* _Task to carry out_:
Copy exactly the lines of the data below that run from the line holding "Threads Takipçi Çoğaltma (265, 19)" through the line holding "Facebook (591, 2097)", both ends included.

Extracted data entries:
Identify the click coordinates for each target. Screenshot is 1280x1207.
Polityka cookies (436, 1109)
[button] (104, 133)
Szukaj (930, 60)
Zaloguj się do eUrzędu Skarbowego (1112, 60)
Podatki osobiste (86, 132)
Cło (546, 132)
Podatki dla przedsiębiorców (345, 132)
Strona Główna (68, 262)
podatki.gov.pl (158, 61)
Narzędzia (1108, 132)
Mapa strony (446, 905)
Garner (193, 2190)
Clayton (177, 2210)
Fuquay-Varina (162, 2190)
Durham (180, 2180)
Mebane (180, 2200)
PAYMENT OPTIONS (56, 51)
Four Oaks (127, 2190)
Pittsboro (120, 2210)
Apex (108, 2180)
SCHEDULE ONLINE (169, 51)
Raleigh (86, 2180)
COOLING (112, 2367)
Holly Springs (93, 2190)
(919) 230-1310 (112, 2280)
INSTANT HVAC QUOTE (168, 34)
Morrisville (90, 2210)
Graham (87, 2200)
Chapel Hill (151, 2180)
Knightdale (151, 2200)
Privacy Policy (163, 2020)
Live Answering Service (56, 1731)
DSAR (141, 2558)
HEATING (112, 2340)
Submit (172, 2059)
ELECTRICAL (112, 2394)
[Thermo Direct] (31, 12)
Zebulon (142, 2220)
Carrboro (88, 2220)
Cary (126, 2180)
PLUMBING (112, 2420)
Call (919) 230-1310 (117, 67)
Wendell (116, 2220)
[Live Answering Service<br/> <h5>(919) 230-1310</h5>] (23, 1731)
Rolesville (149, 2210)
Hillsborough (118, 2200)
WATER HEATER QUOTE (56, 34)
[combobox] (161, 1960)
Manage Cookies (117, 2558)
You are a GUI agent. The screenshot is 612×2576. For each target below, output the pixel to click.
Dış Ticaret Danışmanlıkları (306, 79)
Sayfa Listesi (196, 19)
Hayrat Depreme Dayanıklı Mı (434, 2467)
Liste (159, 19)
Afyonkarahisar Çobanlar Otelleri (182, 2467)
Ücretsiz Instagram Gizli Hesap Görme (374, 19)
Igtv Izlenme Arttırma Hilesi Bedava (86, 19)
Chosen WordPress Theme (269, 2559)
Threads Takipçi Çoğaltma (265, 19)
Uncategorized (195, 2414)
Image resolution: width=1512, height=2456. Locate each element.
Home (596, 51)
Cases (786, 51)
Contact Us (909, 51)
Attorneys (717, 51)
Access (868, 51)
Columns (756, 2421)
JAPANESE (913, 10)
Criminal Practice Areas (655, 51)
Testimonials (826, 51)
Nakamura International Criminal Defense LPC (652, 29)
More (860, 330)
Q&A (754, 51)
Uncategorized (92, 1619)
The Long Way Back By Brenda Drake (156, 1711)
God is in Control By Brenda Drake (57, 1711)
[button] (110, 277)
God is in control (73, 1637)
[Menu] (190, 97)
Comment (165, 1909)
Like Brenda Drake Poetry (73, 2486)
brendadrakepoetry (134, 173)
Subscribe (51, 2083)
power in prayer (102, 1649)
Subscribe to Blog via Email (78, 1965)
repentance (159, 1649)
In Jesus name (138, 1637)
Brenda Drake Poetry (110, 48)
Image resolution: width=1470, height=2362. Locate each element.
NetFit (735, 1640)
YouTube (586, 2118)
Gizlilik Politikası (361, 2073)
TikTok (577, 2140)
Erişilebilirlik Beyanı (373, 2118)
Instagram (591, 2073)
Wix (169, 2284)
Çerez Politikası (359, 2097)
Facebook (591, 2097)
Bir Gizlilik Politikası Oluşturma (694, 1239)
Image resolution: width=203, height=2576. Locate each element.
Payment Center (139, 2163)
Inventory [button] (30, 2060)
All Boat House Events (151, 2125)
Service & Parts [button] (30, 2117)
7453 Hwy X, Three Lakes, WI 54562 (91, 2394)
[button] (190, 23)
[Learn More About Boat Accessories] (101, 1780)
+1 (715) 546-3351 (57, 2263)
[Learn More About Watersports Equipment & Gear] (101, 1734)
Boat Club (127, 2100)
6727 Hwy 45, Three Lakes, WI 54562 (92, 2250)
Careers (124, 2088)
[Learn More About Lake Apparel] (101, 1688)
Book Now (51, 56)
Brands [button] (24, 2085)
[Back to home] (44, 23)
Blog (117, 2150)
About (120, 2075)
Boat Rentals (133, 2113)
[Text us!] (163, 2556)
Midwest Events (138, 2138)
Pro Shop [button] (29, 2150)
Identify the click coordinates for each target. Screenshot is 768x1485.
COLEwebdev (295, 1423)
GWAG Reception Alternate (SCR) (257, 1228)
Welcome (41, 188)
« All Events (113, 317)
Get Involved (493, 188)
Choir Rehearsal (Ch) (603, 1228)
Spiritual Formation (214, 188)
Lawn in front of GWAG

* _Your response_:
Threads Takipçi Çoğaltma (265, 19)
Uncategorized (195, 2414)
Image resolution: width=1512, height=2456. Locate each element.
Home (596, 51)
Cases (786, 51)
Contact Us (909, 51)
Attorneys (717, 51)
Access (868, 51)
Columns (756, 2421)
JAPANESE (913, 10)
Criminal Practice Areas (655, 51)
Testimonials (826, 51)
Nakamura International Criminal Defense LPC (652, 29)
More (860, 330)
Q&A (754, 51)
Uncategorized (92, 1619)
The Long Way Back By Brenda Drake (156, 1711)
God is in Control By Brenda Drake (57, 1711)
[button] (110, 277)
God is in control (73, 1637)
[Menu] (190, 97)
Comment (165, 1909)
Like Brenda Drake Poetry (73, 2486)
brendadrakepoetry (134, 173)
Subscribe (51, 2083)
power in prayer (102, 1649)
Subscribe to Blog via Email (78, 1965)
repentance (159, 1649)
In Jesus name (138, 1637)
Brenda Drake Poetry (110, 48)
Image resolution: width=1470, height=2362. Locate each element.
NetFit (735, 1640)
YouTube (586, 2118)
Gizlilik Politikası (361, 2073)
TikTok (577, 2140)
Erişilebilirlik Beyanı (373, 2118)
Instagram (591, 2073)
Wix (169, 2284)
Çerez Politikası (359, 2097)
Facebook (591, 2097)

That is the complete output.